Il reste cependant qu’un climat inédit de liberté s’installe dans le pays, ces journaux, d’abord constitués en coopératives de journalistes puis en entreprises privées de presse, modifient profondément le paysage médiatique. Et même la très bureaucratique télévision nationale s’ouvre aux débats contradictoires et aux reportages critiques. Mais le mécontentement est bien réel et le rejet du système est largement partagé, notamment par les catégories les moins favorisées qui se perçoivent comme les victimes directes d’un ordre rentier, inégalitaire, injuste et immoral. Le malaise est alimenté par le blocage des financements externes et budgétaires contraint par le poids du service de la dette. Les élections municipales de juin 1990, pluralistes pour la première fois depuis l’indépendance, confirment l’exaspération populaire en offrant au FIS une victoire écrasante. Ce plébiscite exprime par son ampleur une vérité sociale incontestable ; il surprend des officines et des analystes en rupture avec les réalités qui n’escomptaient pas un score aussi écrasant du parti islamiste ; celui-ci remporte toutes les grandes villes du pays, tandis que le FLN, ci-devant parti unique, résiste malgré tout, particulièrement dans les zones rurales mais s’effondre globalement. Le Front des forces socialistes (FFS) ayant refusé de participer à ces élections, des formations marginales récoltent les miettes du suffrage populaire. De fait, la nouvelle cartographie politique reflète davantage le rejet massif du système qu’une adhésion aux thèses du FIS. Pour de nombreux électeurs, le parti islamiste, qui tient le discours le plus radicalement anti-régime, est celui qui pourrait en débarrasser le pays.

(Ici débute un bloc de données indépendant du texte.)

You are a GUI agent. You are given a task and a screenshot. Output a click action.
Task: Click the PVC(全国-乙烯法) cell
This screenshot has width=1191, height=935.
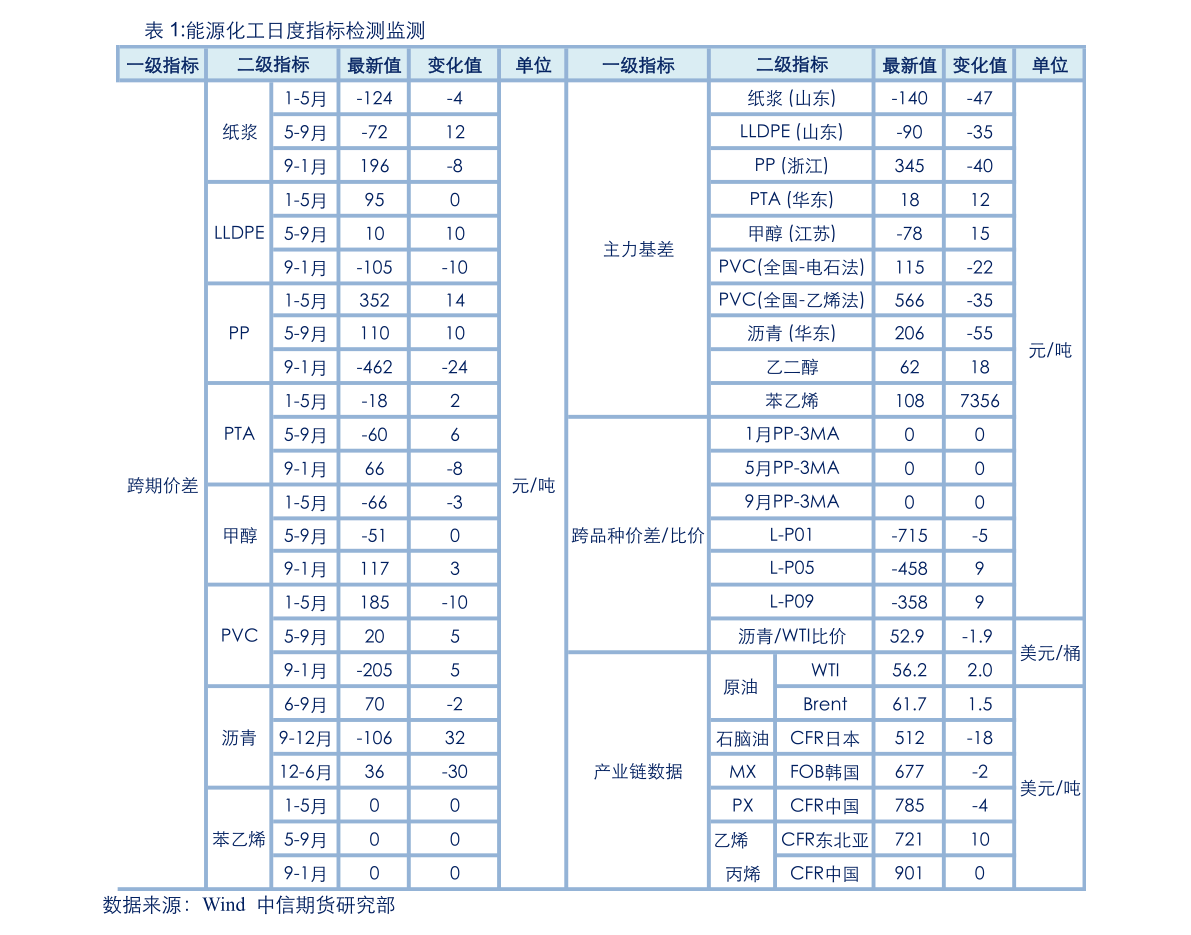pos(791,300)
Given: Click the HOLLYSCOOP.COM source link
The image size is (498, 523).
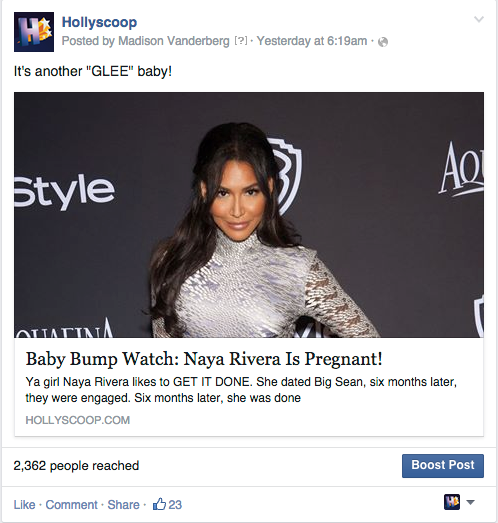Looking at the screenshot, I should [x=78, y=420].
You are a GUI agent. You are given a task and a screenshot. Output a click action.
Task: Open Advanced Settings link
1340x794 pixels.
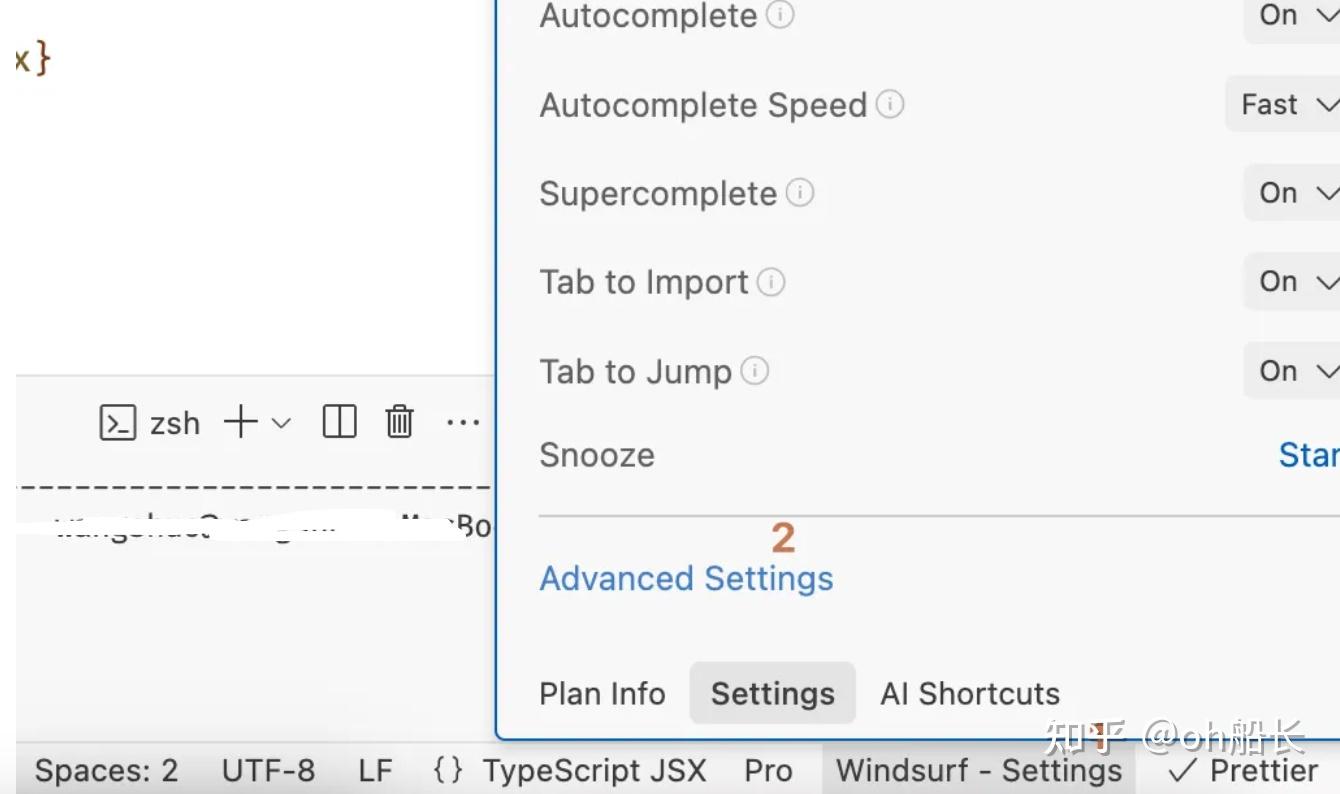pos(686,578)
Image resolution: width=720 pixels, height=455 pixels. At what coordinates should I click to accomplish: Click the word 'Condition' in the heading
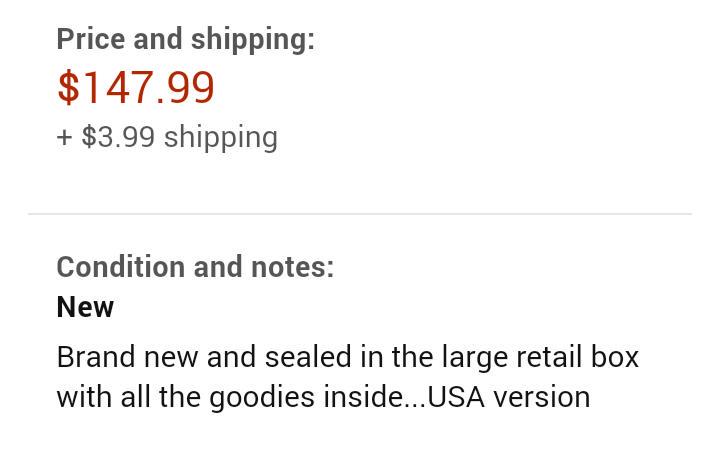click(121, 267)
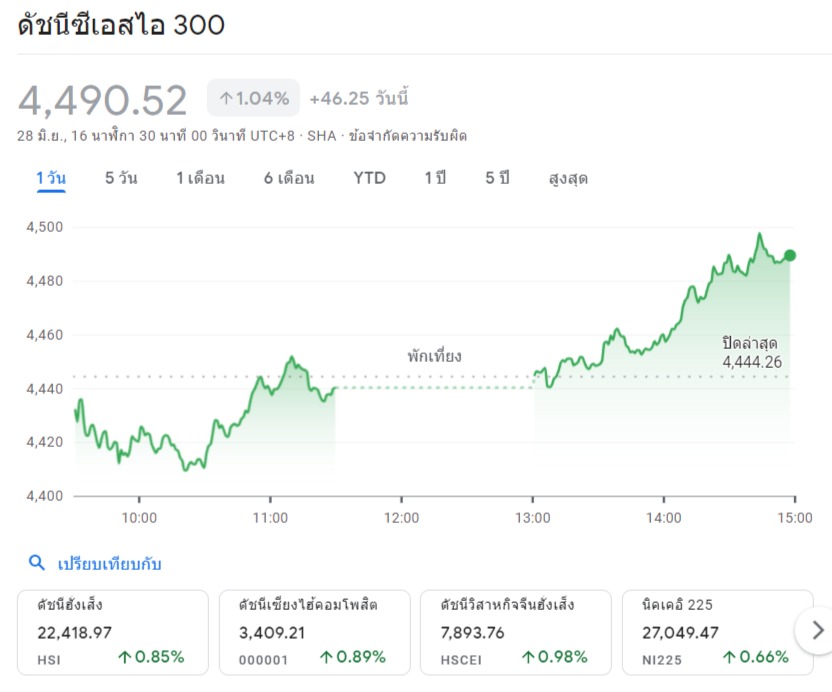Image resolution: width=832 pixels, height=692 pixels.
Task: Click the ปิดล่าสุด 4,444.26 label
Action: point(751,353)
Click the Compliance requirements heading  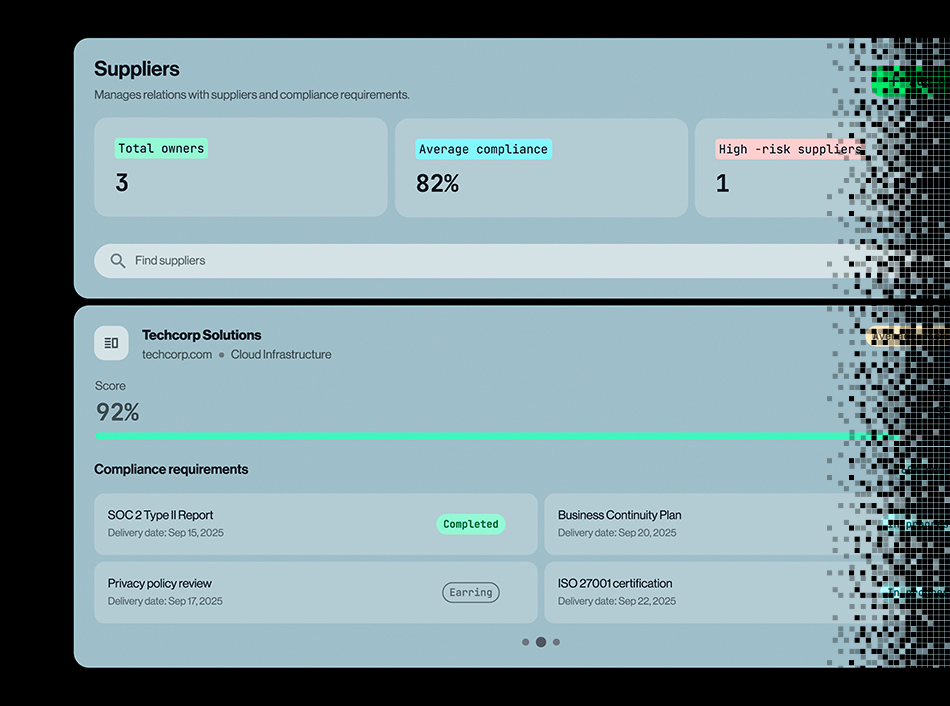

Le très utile épouvantail islamiste

Le triomphe électoral du FIS provoque également une vague de réactions entre angoisse et colère, qui s’expriment de manière particulièrement vive chez les maigres catégories sociales formant la base et la clientèle du système. Mais aussi, plus généralement, au sein de la petite bourgeoisie francophone effrayée par la bigoterie et les discours parfois régressifs de certains militants islamistes peu formés à la pratique politique. Ainsi, au cours de l’été 1990, aux attaques contre la gestion économique du gouvernement par la diffamation et la calomnie, s’ajoute un concert ininterrompu de discours alarmistes sur la perspective d’une prise de pouvoir par le parti islamiste. Une campagne de propagande intensive est lancée autour des conséquences tragiques qui pourraient en découler ; les excès sanglants des premiers mois de la révolution iranienne de 1979 et les exactions perpétrées par les islamistes afghans sont systématiquement évoqués par la presse et certaines figures médiatiques proches de la police politique. Cette campagne est bien sûr confortée par la communication largement inepte des islamistes, dont les initiatives publiques, notamment la marche de janvier 1991 vers le ministère de la Défense suite au déclenchement de l’offensive terrestre occidentale contre l’Irak (afin de demander l’envoi de volontaires), ont nourri les argumentaires de propagande du pouvoir.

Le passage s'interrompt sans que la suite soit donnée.